For that reason, police departments should collect racial profiling data on an officer-by-officer basis, including the time, place and duration of all stops; demographic details on the driver and passengers; and whether the stop ended in a search, arrest and conviction. The police should track the outcomes of each officer’s searches to test the percentage that yield contraband and to break them down by race and ethnicity of the people searched. A greater proportion of searches yielding contraband likely indicates greater precision and a higher degree of reasonable suspicion by the officer. A low “hit rate” may be a sign of searches that are indiscriminate fishing expeditions. When those proportions differ by race and ethnicity, it may be an indicator of race-based policing.

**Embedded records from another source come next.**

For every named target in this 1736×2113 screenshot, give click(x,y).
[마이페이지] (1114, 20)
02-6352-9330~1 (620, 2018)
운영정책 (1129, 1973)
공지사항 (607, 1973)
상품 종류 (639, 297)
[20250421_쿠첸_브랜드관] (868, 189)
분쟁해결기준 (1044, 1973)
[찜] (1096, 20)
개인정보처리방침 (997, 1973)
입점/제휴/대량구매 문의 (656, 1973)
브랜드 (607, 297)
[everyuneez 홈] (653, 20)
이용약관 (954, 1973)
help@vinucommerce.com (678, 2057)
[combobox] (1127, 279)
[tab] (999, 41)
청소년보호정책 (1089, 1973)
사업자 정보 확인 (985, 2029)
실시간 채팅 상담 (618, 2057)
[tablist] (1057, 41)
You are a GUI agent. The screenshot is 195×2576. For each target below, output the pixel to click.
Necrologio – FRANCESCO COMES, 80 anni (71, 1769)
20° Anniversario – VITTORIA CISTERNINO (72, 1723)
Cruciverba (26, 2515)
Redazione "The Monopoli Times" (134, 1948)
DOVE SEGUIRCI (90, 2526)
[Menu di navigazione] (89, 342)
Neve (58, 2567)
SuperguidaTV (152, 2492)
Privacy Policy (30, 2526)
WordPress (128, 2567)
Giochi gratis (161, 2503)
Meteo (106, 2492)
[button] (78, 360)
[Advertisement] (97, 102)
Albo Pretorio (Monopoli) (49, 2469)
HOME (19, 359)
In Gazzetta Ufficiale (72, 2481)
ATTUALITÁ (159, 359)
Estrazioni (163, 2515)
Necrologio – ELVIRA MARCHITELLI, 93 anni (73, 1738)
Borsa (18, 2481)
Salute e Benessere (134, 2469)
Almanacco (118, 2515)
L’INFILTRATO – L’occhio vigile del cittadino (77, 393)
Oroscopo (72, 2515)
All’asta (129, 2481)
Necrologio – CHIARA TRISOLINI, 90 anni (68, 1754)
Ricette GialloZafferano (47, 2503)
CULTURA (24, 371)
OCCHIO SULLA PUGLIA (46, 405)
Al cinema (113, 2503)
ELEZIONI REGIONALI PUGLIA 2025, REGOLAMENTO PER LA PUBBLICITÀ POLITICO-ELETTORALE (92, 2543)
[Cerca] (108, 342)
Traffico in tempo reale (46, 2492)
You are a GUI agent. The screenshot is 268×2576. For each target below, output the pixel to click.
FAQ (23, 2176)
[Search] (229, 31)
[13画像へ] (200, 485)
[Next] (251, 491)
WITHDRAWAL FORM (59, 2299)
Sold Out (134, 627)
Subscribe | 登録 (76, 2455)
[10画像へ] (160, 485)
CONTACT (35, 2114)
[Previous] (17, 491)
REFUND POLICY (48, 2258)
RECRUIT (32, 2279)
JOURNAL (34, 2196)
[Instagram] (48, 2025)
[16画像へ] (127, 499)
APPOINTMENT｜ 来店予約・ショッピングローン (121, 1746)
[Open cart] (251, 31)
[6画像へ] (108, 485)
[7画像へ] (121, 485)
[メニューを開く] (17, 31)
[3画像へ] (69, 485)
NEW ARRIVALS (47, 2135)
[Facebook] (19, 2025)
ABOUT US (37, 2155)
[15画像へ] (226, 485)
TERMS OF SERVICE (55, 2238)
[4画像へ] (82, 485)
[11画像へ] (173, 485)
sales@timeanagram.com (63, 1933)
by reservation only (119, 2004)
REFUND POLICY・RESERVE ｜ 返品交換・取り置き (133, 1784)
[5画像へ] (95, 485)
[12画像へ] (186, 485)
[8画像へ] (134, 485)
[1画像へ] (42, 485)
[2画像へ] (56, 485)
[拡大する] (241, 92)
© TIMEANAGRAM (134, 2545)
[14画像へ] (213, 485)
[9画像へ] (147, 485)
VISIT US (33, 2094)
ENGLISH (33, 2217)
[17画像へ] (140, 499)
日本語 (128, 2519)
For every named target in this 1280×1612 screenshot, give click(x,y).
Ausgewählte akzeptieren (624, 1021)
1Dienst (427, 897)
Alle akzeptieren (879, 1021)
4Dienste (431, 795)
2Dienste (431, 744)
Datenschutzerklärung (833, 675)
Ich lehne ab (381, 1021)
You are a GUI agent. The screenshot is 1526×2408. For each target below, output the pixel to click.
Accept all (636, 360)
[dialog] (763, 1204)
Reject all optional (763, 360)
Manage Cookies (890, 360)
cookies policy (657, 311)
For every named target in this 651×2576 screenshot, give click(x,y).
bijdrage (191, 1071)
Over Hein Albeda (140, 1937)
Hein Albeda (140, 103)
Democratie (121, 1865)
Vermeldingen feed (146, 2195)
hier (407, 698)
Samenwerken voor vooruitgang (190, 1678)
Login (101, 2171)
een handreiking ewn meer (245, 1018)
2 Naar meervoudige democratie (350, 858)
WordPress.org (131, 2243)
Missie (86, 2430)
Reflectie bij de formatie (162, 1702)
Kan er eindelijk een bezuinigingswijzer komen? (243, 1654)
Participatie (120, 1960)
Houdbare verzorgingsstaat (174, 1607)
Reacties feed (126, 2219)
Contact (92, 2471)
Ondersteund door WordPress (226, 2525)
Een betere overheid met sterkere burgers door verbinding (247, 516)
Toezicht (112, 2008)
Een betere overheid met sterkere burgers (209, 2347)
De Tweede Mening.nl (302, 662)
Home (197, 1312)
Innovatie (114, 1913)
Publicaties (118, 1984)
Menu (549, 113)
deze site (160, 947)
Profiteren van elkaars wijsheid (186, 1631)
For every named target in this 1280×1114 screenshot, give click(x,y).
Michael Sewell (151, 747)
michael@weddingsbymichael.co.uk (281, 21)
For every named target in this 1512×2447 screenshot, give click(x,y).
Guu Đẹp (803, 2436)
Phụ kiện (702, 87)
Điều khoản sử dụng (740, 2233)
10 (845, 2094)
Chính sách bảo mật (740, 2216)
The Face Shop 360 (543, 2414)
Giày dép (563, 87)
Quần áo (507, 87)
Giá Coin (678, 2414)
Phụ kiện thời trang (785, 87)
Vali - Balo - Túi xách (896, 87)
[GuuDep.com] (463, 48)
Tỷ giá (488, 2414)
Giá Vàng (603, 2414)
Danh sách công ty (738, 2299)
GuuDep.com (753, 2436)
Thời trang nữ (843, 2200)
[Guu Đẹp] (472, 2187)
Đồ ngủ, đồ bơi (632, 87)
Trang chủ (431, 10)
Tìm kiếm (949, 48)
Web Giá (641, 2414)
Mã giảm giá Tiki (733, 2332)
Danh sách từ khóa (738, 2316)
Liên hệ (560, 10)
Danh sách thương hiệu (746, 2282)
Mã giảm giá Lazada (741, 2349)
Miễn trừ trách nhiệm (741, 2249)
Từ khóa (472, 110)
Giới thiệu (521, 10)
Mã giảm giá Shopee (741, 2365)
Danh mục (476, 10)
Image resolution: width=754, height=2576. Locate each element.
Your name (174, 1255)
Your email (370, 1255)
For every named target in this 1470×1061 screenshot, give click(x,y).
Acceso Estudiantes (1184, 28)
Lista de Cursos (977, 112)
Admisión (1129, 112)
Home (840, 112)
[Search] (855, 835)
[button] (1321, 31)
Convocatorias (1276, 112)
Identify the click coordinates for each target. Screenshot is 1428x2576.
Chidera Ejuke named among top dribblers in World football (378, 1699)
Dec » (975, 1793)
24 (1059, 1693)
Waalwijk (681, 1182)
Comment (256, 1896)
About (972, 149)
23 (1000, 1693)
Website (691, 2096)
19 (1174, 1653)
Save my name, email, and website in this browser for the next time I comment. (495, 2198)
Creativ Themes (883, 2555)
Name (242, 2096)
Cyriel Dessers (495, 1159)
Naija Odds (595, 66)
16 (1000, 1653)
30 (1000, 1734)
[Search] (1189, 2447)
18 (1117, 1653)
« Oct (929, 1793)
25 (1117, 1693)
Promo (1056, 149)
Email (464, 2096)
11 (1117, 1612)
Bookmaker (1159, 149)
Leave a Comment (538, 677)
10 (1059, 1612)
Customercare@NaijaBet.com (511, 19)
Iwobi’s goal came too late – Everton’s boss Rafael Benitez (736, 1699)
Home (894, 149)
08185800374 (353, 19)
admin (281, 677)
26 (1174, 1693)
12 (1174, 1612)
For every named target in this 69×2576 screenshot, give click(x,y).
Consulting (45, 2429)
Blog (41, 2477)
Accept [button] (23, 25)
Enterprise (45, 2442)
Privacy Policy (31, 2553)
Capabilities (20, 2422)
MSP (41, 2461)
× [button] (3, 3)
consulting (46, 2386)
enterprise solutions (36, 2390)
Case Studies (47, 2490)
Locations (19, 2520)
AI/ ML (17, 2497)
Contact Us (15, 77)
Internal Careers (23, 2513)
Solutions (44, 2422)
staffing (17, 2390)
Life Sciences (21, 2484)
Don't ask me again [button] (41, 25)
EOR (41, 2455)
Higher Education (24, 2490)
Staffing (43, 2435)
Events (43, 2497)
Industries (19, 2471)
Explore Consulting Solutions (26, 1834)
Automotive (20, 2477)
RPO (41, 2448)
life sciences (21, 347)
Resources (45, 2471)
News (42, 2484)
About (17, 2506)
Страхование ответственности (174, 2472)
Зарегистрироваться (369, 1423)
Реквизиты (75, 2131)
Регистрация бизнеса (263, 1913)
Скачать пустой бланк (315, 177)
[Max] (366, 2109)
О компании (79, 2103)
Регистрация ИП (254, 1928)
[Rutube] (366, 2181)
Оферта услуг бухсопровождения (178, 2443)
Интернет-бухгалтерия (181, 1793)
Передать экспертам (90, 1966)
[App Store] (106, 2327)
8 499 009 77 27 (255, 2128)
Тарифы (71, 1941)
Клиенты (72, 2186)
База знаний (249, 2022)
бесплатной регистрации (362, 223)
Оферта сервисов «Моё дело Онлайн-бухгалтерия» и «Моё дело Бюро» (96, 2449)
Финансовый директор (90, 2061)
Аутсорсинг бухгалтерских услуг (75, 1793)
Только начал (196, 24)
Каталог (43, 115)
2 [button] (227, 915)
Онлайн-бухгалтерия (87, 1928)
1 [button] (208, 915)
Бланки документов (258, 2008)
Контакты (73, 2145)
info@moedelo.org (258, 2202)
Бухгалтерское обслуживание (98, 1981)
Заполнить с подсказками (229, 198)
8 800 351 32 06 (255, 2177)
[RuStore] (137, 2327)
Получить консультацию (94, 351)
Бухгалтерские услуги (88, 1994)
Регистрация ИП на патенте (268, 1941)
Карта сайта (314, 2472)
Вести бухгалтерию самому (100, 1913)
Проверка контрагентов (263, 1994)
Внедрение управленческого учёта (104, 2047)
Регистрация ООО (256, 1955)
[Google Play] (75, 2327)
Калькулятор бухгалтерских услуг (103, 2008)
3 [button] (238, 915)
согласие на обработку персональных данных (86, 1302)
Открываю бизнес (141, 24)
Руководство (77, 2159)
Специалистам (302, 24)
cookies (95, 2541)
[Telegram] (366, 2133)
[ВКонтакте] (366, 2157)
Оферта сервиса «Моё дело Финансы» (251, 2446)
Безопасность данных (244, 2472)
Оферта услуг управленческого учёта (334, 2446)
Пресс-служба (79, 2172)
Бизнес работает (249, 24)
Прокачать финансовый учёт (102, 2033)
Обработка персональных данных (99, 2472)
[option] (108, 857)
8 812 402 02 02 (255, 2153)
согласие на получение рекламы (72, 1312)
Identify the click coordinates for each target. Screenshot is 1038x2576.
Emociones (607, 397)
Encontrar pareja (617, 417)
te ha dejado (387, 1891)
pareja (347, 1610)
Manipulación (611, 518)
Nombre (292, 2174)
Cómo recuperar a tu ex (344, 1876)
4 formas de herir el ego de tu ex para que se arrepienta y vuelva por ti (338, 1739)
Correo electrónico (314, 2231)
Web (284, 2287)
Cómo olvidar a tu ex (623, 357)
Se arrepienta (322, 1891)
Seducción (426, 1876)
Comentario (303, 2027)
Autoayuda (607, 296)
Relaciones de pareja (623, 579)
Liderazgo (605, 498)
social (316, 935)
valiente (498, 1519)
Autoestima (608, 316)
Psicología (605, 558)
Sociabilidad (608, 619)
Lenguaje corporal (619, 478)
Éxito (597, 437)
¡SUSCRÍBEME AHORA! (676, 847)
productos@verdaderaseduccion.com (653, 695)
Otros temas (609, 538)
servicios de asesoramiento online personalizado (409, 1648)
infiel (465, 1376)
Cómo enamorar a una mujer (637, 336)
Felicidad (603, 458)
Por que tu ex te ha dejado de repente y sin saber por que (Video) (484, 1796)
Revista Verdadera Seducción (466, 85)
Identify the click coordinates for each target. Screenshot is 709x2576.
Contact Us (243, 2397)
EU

The fact that no citizen’s complaint of racial profiling was sustained against the LAPD in 2007, while at first blush troubling, does not indicate that the department is blind to the problem or lacks integrity. Rather, it demonstrates that proving it case by case is nearly impossible. A far better way to find racial profiling that surely exists is to look at trends, patterns and comparisons of the track records of similarly situated officers.